> _Records shown_:
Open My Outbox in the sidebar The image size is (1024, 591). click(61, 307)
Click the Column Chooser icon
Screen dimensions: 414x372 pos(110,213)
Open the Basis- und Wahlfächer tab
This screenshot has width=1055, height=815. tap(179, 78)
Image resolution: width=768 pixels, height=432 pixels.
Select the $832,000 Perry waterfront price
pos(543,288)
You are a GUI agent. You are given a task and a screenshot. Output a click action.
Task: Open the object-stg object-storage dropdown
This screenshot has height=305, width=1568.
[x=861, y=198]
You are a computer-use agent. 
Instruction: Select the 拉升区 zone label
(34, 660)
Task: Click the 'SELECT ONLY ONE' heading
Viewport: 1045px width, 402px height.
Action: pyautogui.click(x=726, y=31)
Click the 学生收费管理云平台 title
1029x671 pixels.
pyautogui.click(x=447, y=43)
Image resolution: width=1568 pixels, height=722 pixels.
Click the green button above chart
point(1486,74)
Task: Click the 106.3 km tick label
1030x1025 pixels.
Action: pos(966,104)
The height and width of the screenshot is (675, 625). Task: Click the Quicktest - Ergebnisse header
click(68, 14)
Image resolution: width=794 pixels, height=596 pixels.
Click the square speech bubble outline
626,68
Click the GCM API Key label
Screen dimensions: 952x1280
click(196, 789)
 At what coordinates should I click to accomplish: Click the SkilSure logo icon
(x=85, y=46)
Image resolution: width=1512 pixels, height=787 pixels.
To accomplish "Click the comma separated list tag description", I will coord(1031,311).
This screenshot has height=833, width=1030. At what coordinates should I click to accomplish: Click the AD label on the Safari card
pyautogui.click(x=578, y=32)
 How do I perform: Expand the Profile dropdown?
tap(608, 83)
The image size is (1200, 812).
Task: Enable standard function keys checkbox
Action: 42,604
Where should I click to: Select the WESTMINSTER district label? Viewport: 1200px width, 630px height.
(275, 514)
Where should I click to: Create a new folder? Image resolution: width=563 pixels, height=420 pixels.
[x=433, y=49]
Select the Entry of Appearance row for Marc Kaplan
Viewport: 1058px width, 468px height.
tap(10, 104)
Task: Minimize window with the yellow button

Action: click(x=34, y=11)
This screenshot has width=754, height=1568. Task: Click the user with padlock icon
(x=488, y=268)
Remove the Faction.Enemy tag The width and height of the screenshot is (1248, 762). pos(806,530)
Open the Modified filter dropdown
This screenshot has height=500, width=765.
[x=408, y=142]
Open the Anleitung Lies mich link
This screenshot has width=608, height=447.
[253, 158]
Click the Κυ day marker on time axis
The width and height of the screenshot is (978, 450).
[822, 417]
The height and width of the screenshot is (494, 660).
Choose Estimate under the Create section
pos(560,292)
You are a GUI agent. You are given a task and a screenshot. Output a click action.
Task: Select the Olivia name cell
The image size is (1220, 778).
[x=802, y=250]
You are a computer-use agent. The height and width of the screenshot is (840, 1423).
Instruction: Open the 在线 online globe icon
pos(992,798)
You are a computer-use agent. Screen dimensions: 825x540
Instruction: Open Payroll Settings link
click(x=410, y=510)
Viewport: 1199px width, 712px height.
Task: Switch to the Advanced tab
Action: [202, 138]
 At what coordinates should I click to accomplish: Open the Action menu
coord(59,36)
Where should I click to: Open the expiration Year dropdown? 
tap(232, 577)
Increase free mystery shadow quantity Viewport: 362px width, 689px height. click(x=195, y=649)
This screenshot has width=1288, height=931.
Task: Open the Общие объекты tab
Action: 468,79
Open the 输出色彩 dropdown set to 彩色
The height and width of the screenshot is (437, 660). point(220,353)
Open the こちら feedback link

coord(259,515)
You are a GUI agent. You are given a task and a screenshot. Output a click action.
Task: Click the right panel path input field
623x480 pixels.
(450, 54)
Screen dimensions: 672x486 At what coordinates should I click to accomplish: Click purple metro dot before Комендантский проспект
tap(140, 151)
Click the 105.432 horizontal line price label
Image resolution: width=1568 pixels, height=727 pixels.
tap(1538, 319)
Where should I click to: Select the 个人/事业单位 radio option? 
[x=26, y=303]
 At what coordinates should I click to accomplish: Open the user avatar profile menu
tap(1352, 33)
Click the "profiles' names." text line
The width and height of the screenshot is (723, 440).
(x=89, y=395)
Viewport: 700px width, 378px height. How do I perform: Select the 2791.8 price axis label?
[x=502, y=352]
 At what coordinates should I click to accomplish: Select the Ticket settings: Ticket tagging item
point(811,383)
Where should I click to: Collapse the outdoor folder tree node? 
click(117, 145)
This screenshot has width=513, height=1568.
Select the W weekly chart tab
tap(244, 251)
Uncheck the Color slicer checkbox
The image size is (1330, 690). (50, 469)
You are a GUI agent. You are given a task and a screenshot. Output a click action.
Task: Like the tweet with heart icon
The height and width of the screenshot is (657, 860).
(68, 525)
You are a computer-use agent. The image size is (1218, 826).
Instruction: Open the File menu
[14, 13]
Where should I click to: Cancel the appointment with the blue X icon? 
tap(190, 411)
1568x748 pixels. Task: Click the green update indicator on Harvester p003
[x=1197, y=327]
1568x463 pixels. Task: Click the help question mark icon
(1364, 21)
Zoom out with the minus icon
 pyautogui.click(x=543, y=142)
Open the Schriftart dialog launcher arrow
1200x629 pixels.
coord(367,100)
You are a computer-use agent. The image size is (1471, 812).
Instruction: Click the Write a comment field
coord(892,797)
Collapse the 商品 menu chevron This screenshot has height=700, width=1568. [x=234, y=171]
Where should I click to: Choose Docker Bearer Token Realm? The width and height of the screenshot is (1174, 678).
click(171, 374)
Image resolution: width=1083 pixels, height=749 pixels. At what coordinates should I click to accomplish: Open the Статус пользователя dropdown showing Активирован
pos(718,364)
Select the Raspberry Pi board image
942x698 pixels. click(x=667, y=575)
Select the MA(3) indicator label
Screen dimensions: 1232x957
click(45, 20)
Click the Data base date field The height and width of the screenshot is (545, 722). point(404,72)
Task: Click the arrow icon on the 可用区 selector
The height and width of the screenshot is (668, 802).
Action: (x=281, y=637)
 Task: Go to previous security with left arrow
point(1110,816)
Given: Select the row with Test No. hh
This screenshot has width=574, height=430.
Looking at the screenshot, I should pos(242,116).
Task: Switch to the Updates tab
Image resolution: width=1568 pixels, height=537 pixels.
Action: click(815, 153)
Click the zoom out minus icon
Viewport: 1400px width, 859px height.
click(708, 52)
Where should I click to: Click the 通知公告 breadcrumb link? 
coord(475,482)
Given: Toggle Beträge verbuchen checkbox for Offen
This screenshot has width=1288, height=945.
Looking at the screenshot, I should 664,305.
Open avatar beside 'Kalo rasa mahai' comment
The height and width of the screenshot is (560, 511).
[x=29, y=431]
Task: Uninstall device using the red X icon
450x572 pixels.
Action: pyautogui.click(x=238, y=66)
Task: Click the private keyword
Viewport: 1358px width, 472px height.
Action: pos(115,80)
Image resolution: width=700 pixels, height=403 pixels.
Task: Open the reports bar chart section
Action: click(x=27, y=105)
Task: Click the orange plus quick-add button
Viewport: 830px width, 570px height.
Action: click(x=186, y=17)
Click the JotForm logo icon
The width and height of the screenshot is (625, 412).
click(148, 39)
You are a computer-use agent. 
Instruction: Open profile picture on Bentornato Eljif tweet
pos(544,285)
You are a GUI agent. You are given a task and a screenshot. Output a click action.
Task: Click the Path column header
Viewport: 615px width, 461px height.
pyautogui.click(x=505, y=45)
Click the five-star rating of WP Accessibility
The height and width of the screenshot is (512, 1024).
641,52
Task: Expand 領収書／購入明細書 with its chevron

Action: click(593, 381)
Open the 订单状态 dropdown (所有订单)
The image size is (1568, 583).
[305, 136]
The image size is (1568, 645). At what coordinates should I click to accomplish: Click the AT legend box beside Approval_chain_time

> _Activity_: In the listing above, find the line with "Instruction: Open profile" and the line with "Open the 订单状态 dropdown (所有订单)", then print exactly those lines and every line between them.

> _Response to the exercise_:
Instruction: Open profile picture on Bentornato Eljif tweet
pos(544,285)
You are a GUI agent. You are given a task and a screenshot. Output a click action.
Task: Click the Path column header
Viewport: 615px width, 461px height.
pyautogui.click(x=505, y=45)
Click the five-star rating of WP Accessibility
The height and width of the screenshot is (512, 1024).
641,52
Task: Expand 領収書／購入明細書 with its chevron

Action: click(593, 381)
Open the 订单状态 dropdown (所有订单)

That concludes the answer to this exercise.